Sir Simon Stevens, NHS Chief Executive, has announced that the provision of COVID-friendly cancer treatments will be expanded through a £160 million initiative.
The funding will be used to pay for drugs that have a smaller impact on the immune system or offer other benefits such as fewer hospital visits, with the aim of making cancer treatment safer for patients during the pandemic. Thousands of patients have already benefitted from almost 50 treatments approved for use as ‘swaps’ for existing drugs, and more are expected to become available in future as deals are struck between the NHS and pharmaceutical companies.
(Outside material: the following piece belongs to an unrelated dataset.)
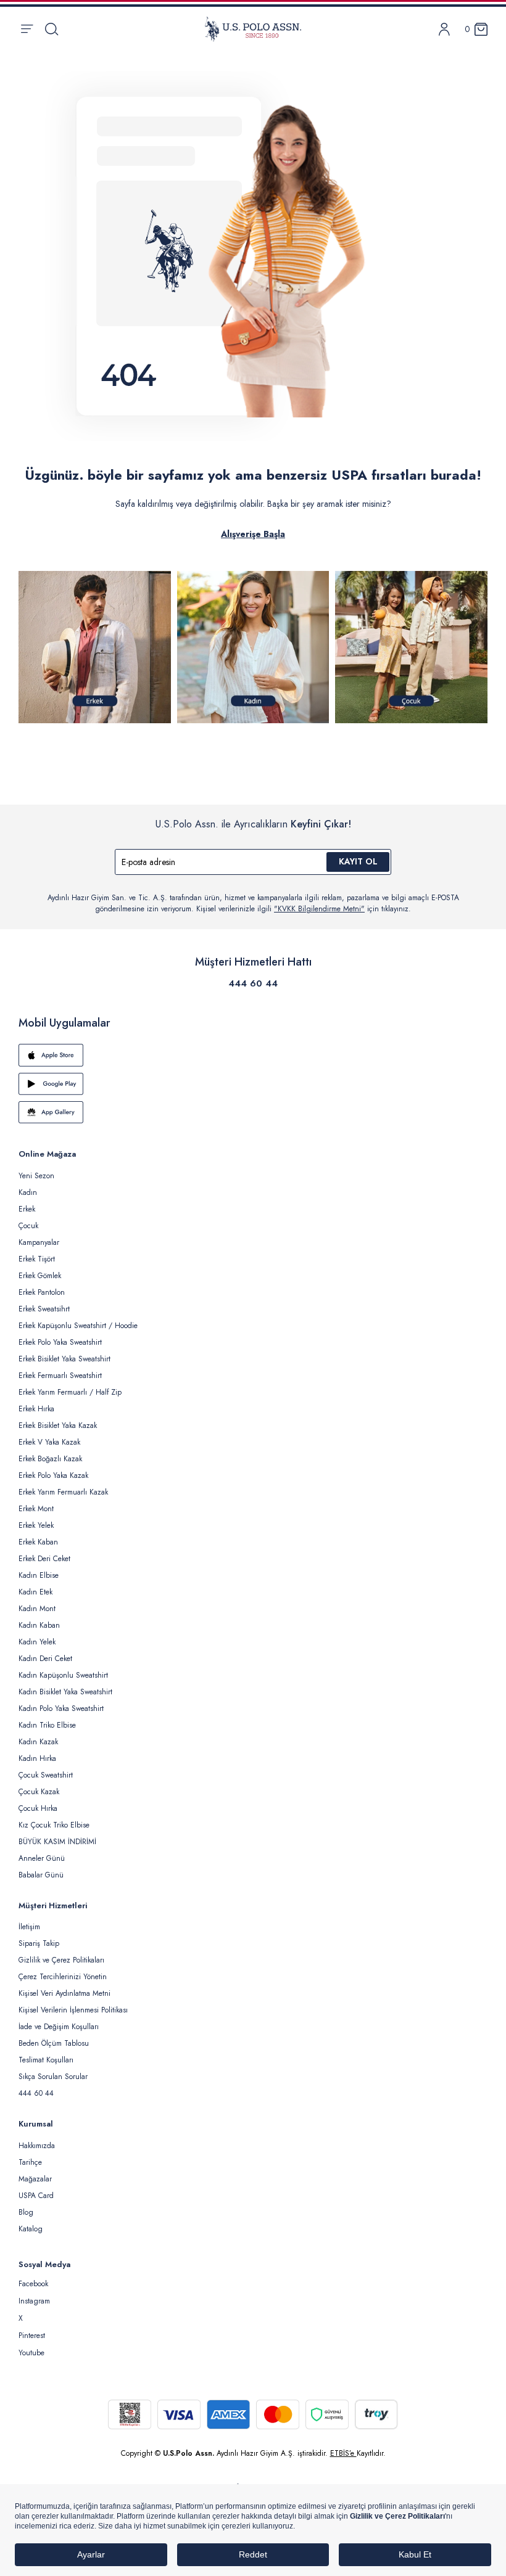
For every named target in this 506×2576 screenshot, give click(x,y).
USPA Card (36, 2195)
Targeted hormone therapies such as enzalutamide for prostate cancer and broadened use of lenalidomide for the treatment of myeloma are among the options now available. Other treatment options include:
- venetoclax in acute myeloid leukaemia as an oral alternative to more toxic standard chemotherapy
- nivolumab for patients with bowel cancer whose cancers have a specific genetic fingerprint
- ixazomib in myeloma as an oral alternative to treatment which would require more hospital visits and injections
- atezolizumab as first-line immunotherapy for bladder cancer instead of chemotherapy.
It is hoped that the initiative will enable cancer treatments to go ahead when otherwise they may have been delayed or unsafe to administer.